Dr. Vargas, who attended the press conference, said he conducted a battery of tests and was incredulous at the results.

"I was surprised: the aneurism did not exist," the doctor said, reporting that Mrs. Mora's brain arteries appeared "totally normal."

In their own investigation of the miracle, Vatican experts interviewed Dr. Vargas exhaustively and then flew Mrs. Mora to Rome for another round of medical tests to verify that she had been completely healed.

"God exists, there are many miracles, and I'm one of them," Mrs. Mora said.

"God directed His compassion towards such a tiny country and blessed us with a miracle!" said San Jose Archbishop Hugo Barrantes, also at the press conference.

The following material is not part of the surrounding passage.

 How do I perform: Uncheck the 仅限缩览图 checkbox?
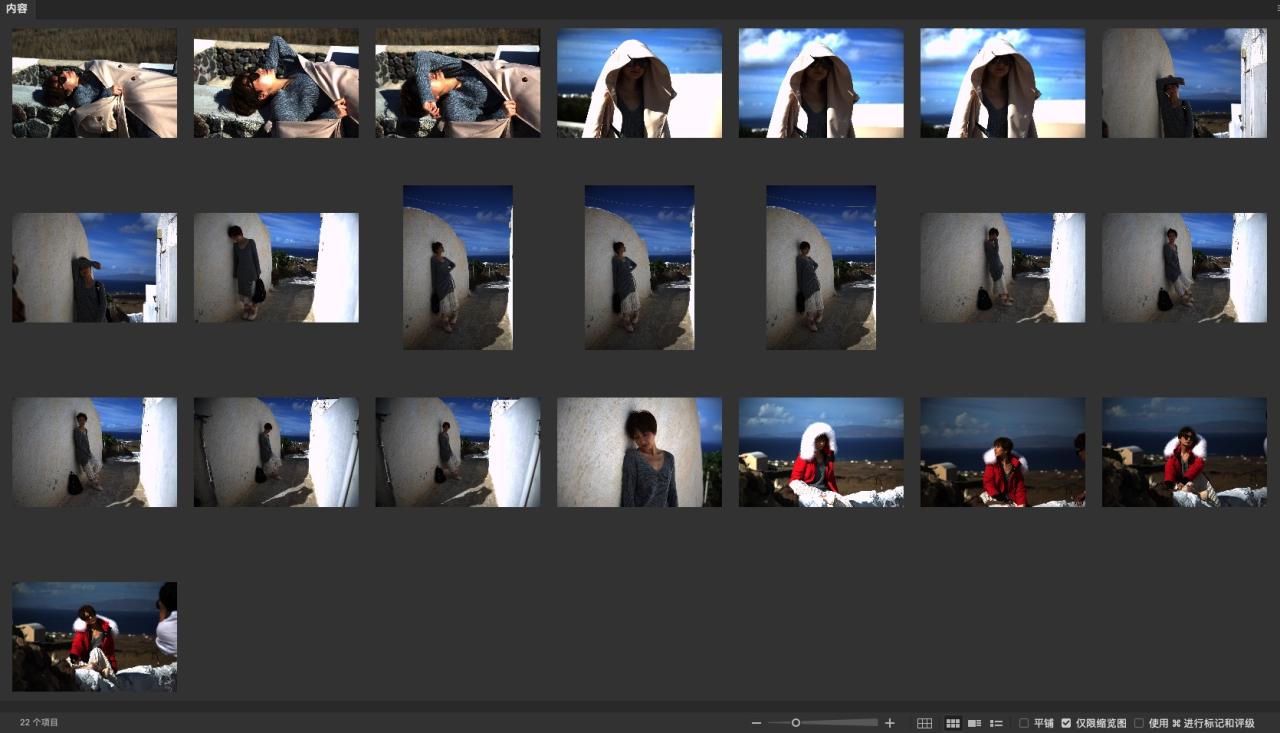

Whether the canonization of Blessed John Paul II is celebrated later this year or sometime next year, Mrs. Mora plans to travel to the Vatican for the occasion. During the festivities, she'll undoubtedly share again about John Paul's Mercy Sunday miracle, which has given her a new lease on life.

In the meantime, you might find her praying together with her family and friends at an altar she and her husband, Edwin Arce, have built at the entrance to their home. The altar features a portrait of Blessed John Paul II surrounded by flowers and candles.